_What you will do_
For this exercise, retype each line of the material below verbatim and omit any picture.

_Exercise data_
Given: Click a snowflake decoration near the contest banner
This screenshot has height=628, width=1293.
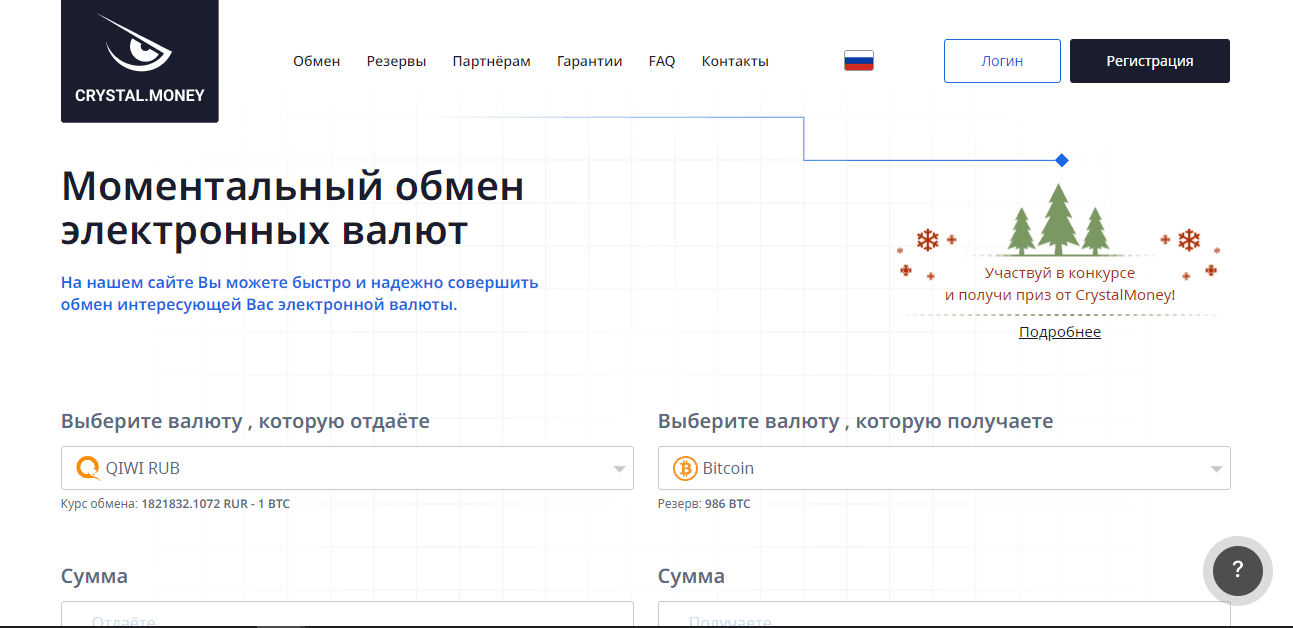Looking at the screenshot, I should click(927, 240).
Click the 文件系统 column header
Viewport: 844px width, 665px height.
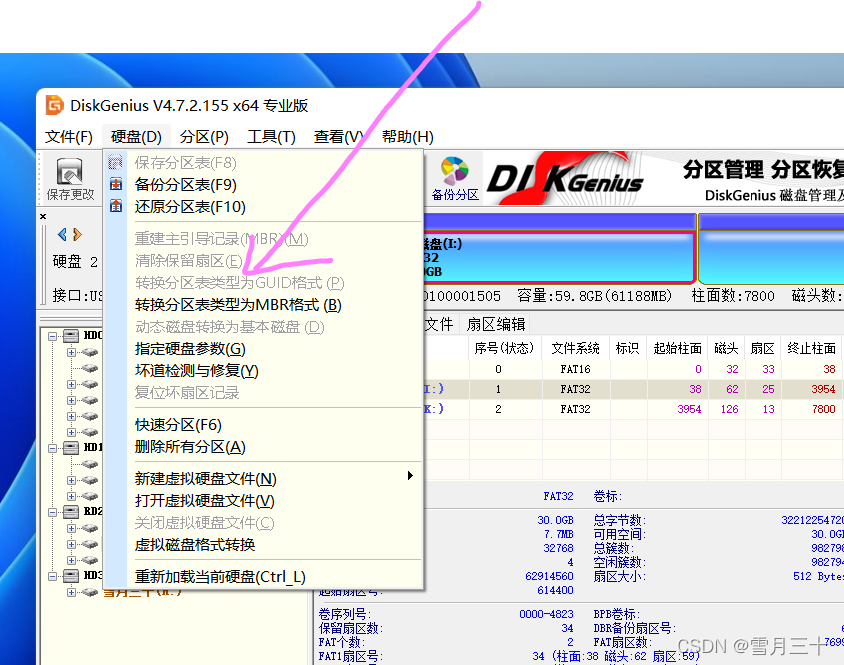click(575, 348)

_Written solution_
Given: Click a snowflake decoration near the contest banner
This screenshot has height=628, width=1293.
Looking at the screenshot, I should click(927, 240).
Click the 文件系统 column header
Viewport: 844px width, 665px height.
click(575, 348)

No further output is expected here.